RECORDS FOR THIS TASK:
■ ■ ■ ■ ■
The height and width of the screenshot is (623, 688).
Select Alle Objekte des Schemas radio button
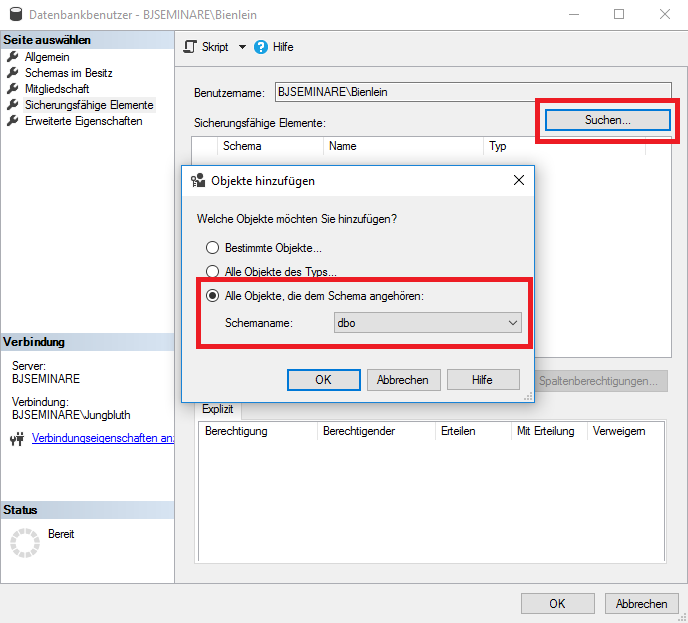(212, 296)
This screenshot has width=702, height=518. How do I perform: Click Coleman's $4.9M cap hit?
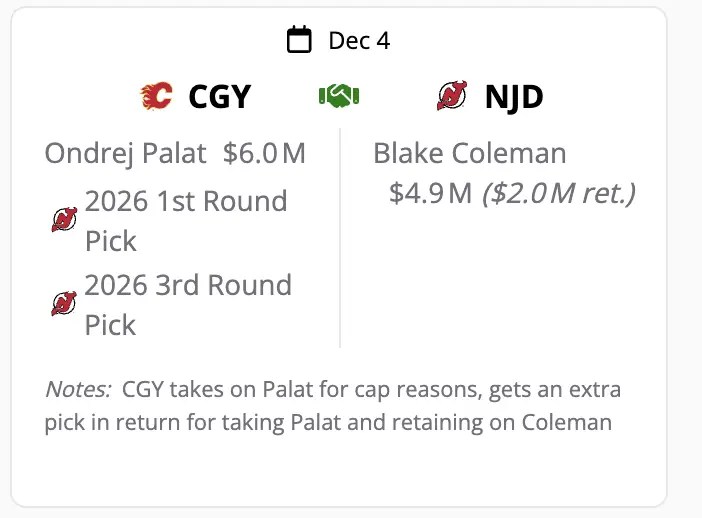coord(430,193)
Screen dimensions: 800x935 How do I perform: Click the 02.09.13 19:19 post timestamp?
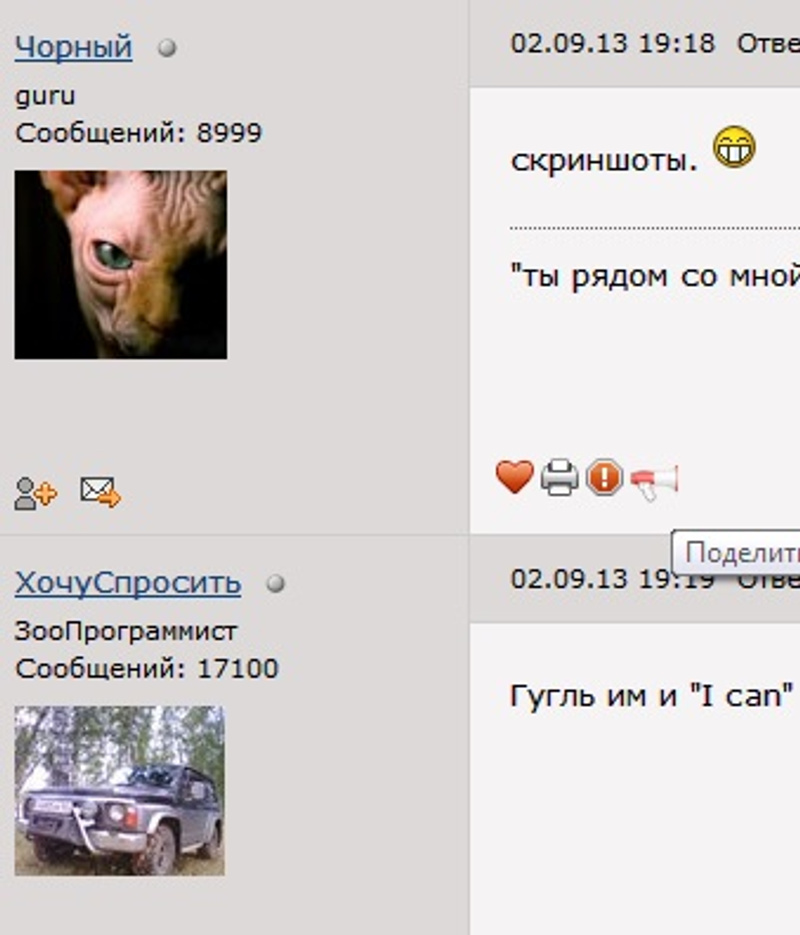612,579
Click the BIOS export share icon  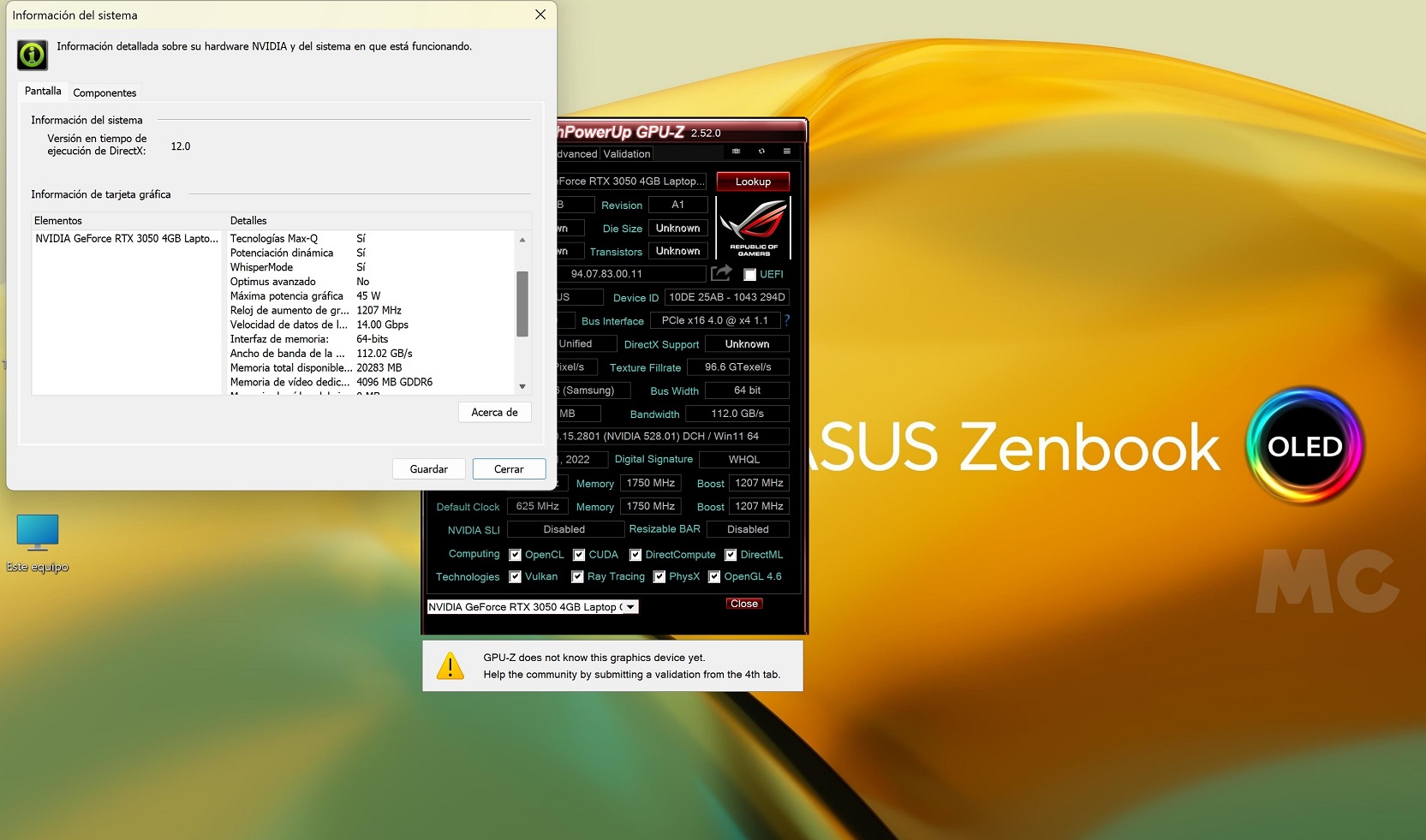coord(721,273)
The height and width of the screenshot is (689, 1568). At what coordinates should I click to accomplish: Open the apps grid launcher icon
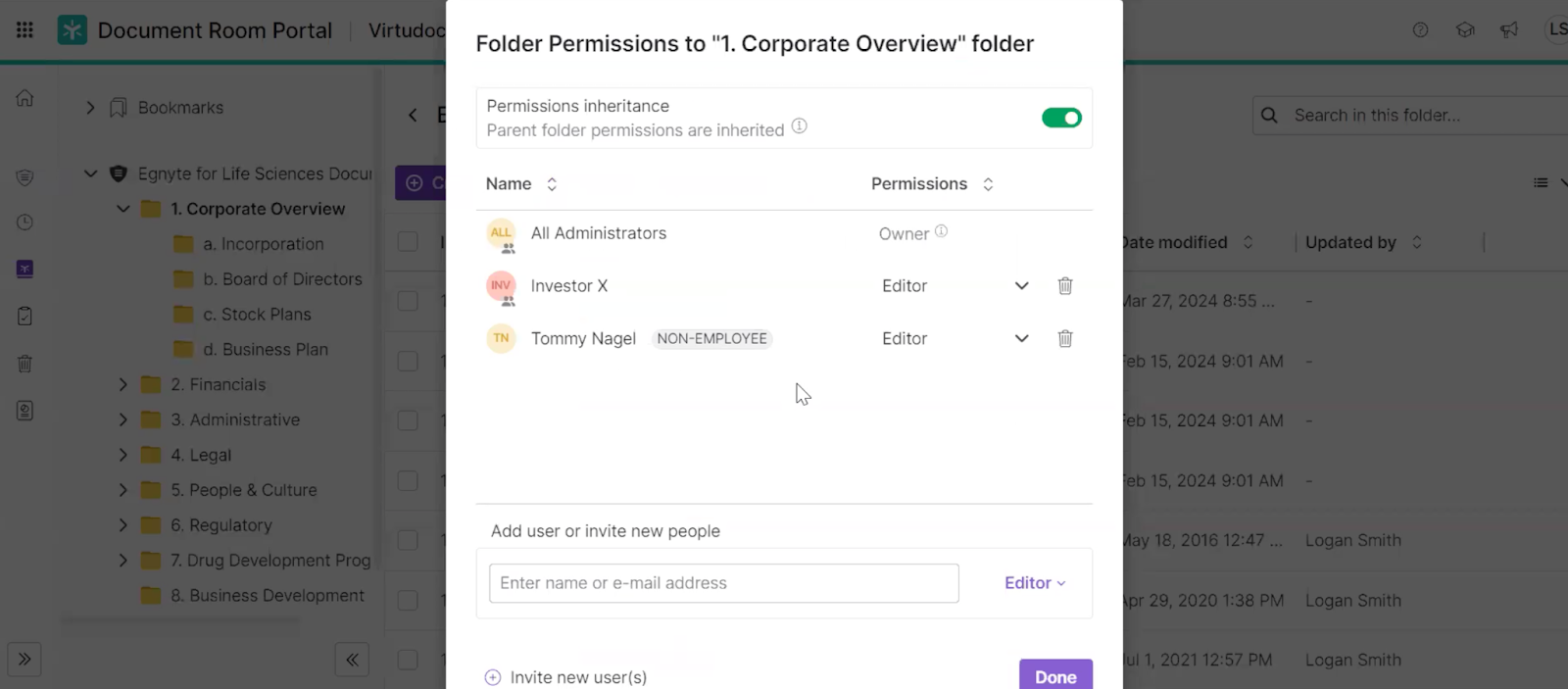click(25, 30)
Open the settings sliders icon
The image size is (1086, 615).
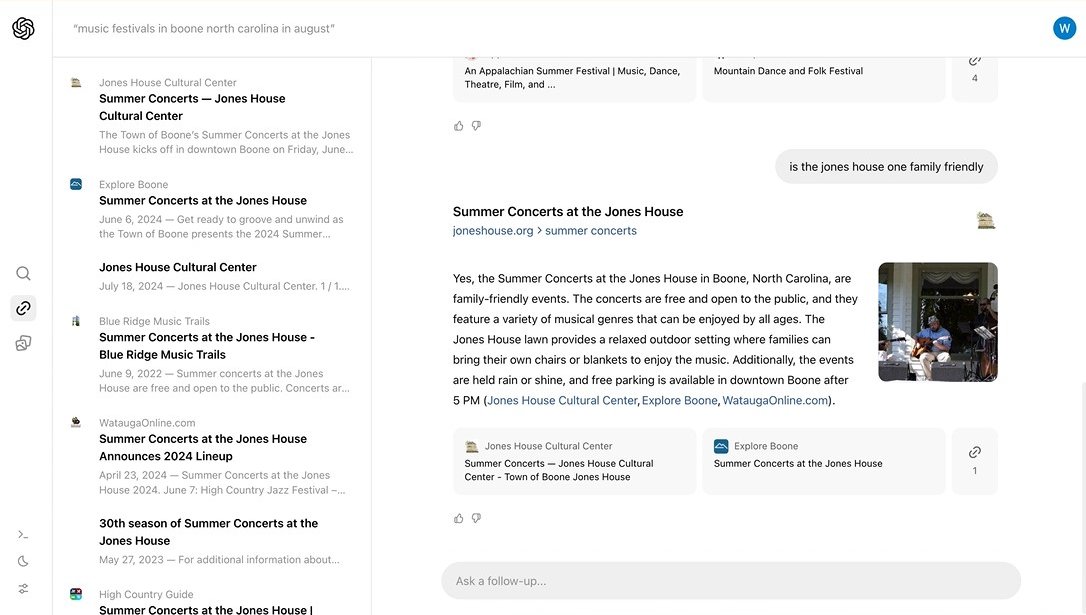click(x=23, y=588)
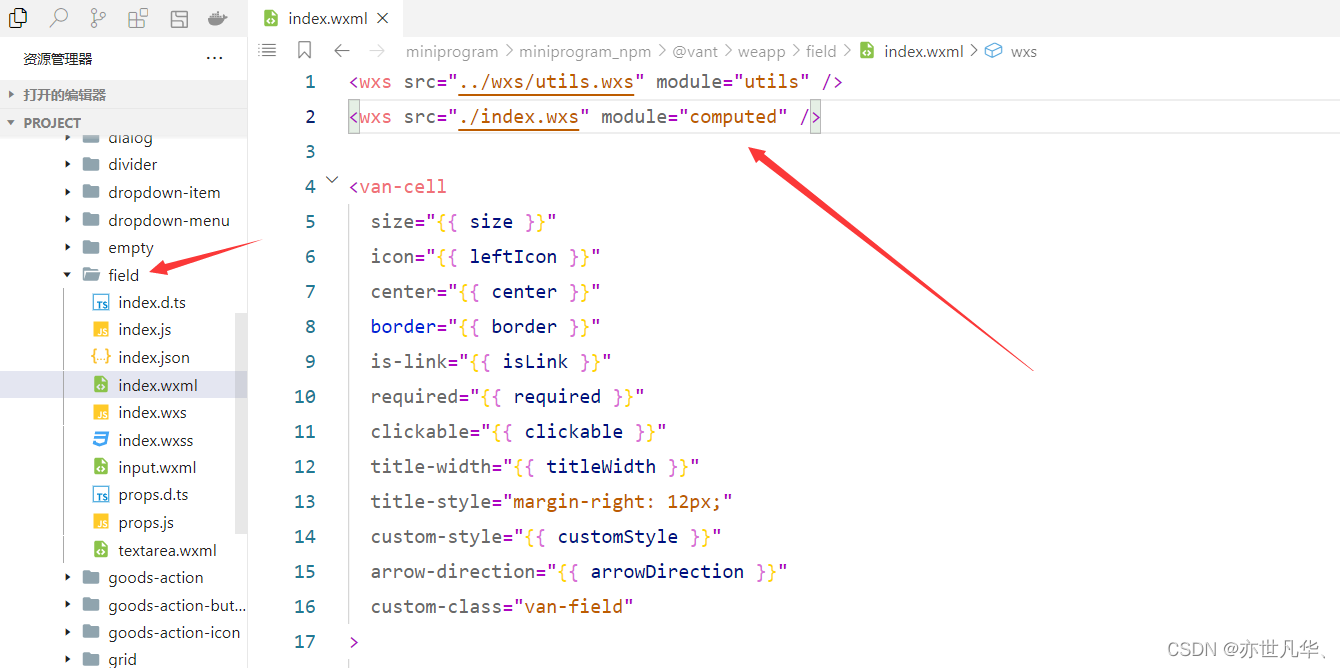
Task: Click @vant in the breadcrumb bar
Action: pyautogui.click(x=696, y=51)
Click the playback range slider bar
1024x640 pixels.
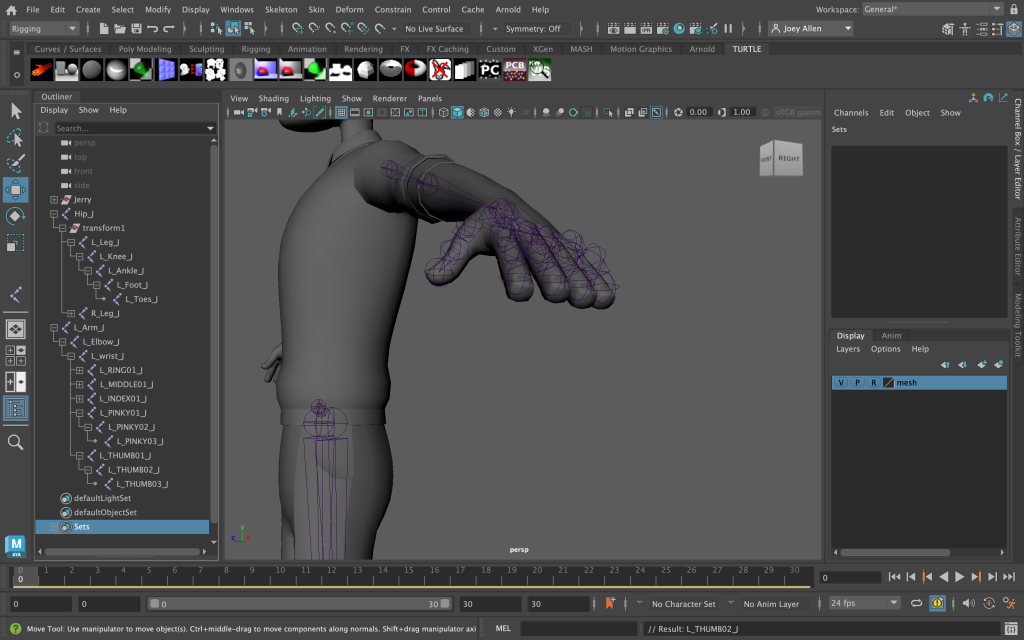point(300,604)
■ ■ ■ ■ ■
WORK ITEM:
Exactly the lines from the one with "The image size is (1086, 615)." through the end of the records are to be repeated, both ends included, and pictures are to be omitted.

RESULT FOR THIS EXERCISE:
The image size is (1086, 615).
click(x=23, y=588)
Task: Click @vant in the breadcrumb bar
Action: pyautogui.click(x=696, y=51)
Click the playback range slider bar
1024x640 pixels.
point(300,604)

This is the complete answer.